* **Your goal**
Report how many lines of the data below contain the string "Select". Give only the number.
START Information given
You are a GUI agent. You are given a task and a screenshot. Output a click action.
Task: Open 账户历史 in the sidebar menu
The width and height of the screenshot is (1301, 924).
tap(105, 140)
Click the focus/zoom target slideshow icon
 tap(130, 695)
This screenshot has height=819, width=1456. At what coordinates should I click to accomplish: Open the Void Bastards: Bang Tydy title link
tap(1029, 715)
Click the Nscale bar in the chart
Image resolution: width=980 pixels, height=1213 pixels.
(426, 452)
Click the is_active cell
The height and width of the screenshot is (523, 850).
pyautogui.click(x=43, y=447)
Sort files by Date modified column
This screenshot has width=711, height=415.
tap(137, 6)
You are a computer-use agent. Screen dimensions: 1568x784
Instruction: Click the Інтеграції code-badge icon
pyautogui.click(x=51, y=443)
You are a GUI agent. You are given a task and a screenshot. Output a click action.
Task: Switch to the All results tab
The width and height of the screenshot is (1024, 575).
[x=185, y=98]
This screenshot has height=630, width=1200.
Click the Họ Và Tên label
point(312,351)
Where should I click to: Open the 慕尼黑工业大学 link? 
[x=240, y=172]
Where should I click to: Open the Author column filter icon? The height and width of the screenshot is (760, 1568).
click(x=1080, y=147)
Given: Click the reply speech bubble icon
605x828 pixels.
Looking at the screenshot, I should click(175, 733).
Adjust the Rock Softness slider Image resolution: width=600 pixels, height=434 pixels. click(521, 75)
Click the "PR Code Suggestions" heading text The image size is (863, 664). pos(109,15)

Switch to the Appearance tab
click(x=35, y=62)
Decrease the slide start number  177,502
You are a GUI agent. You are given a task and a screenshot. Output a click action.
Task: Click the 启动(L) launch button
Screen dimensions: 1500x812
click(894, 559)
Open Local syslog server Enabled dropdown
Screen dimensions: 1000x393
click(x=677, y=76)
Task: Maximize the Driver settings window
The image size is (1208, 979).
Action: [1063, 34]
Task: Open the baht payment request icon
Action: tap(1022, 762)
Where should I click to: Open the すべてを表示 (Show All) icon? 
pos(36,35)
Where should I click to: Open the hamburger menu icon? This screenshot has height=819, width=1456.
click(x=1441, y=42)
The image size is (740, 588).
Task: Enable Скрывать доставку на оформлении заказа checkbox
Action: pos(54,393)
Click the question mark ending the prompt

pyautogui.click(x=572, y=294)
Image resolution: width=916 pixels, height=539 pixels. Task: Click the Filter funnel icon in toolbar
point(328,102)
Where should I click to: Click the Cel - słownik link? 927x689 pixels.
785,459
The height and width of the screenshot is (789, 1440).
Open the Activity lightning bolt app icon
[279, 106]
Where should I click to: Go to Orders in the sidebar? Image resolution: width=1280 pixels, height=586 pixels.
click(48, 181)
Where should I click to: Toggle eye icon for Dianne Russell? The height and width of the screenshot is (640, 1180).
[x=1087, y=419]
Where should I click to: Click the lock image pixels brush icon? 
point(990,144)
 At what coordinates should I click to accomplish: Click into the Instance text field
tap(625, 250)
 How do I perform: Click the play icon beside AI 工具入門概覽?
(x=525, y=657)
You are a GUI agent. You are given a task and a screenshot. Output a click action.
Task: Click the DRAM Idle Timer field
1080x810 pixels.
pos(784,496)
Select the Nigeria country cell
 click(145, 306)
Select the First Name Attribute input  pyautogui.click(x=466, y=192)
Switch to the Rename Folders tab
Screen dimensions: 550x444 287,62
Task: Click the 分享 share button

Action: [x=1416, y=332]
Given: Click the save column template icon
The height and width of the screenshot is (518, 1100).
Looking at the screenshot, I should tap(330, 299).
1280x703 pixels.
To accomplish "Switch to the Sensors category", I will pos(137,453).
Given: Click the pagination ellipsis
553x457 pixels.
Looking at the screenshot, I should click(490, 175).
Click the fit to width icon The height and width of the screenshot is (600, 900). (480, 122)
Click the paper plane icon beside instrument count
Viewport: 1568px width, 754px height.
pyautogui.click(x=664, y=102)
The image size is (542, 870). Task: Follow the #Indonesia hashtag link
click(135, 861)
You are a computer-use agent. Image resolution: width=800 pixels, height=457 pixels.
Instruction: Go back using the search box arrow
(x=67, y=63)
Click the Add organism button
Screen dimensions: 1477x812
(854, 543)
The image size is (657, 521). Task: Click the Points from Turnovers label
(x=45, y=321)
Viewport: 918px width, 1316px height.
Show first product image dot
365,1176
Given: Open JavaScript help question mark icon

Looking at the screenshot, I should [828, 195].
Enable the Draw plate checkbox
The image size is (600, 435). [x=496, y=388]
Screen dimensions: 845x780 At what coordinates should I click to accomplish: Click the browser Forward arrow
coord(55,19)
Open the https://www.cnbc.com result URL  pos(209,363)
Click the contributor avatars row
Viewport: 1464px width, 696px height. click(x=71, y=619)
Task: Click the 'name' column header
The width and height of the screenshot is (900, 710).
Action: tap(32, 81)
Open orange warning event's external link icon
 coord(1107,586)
END Information given
* **Result of the task**
2